[Records from a data collection]
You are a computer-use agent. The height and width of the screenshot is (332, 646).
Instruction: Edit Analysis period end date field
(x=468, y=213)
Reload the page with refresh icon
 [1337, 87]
...
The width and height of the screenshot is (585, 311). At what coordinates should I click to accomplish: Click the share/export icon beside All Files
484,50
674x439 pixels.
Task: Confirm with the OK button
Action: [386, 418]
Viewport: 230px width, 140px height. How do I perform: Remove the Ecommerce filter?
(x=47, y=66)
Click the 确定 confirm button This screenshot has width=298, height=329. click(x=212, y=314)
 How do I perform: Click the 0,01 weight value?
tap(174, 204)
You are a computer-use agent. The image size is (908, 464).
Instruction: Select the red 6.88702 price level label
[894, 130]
==
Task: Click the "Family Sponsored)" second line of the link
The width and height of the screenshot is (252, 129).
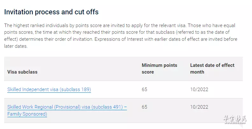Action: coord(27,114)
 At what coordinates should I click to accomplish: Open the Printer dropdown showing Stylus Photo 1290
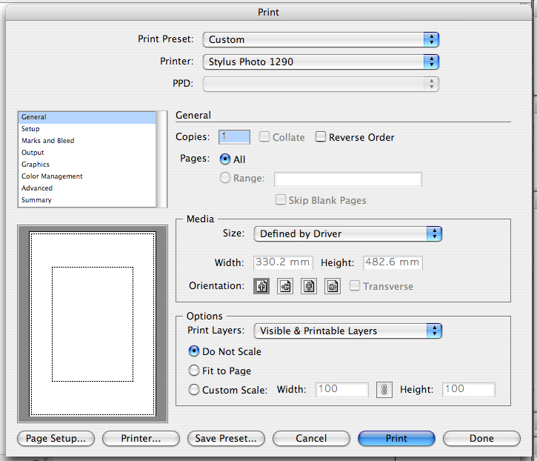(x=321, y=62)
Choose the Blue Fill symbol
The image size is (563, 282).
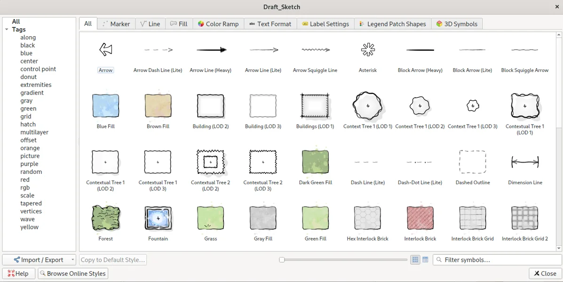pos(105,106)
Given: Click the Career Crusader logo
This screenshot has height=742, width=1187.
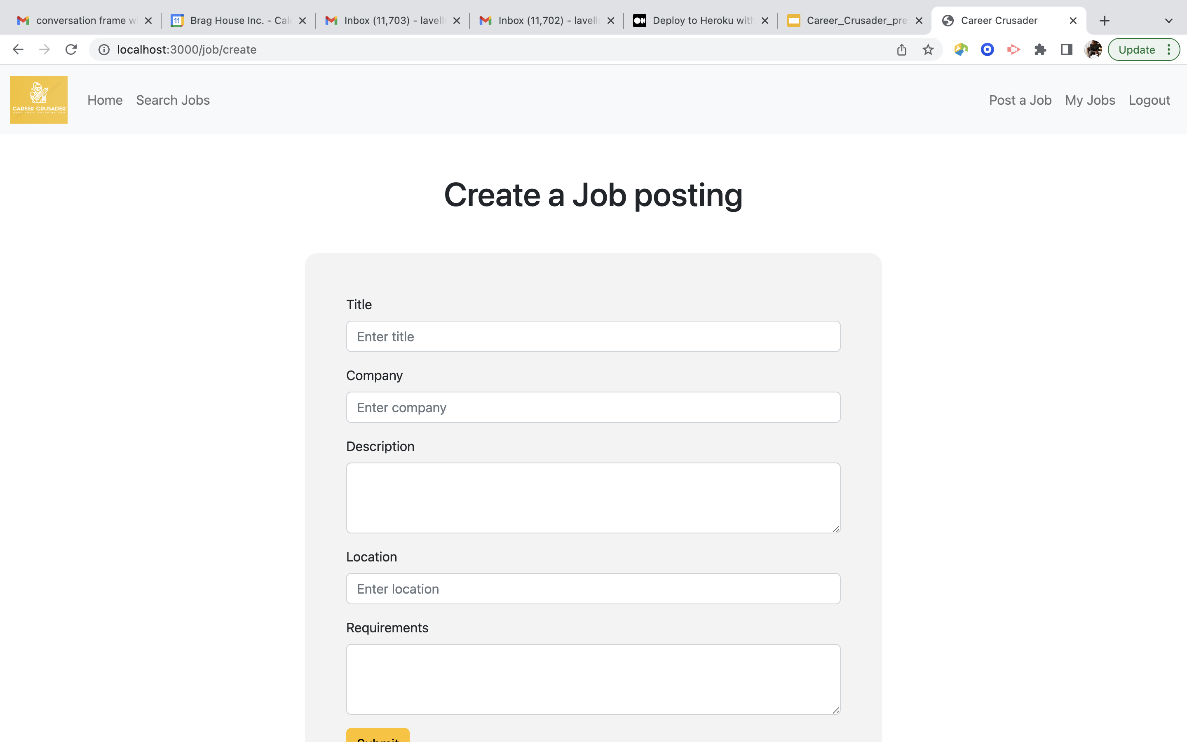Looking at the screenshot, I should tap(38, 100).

# Written problem
How many lines in the rows above contain the word "width"? Reply with the number only.

# Solved problem
6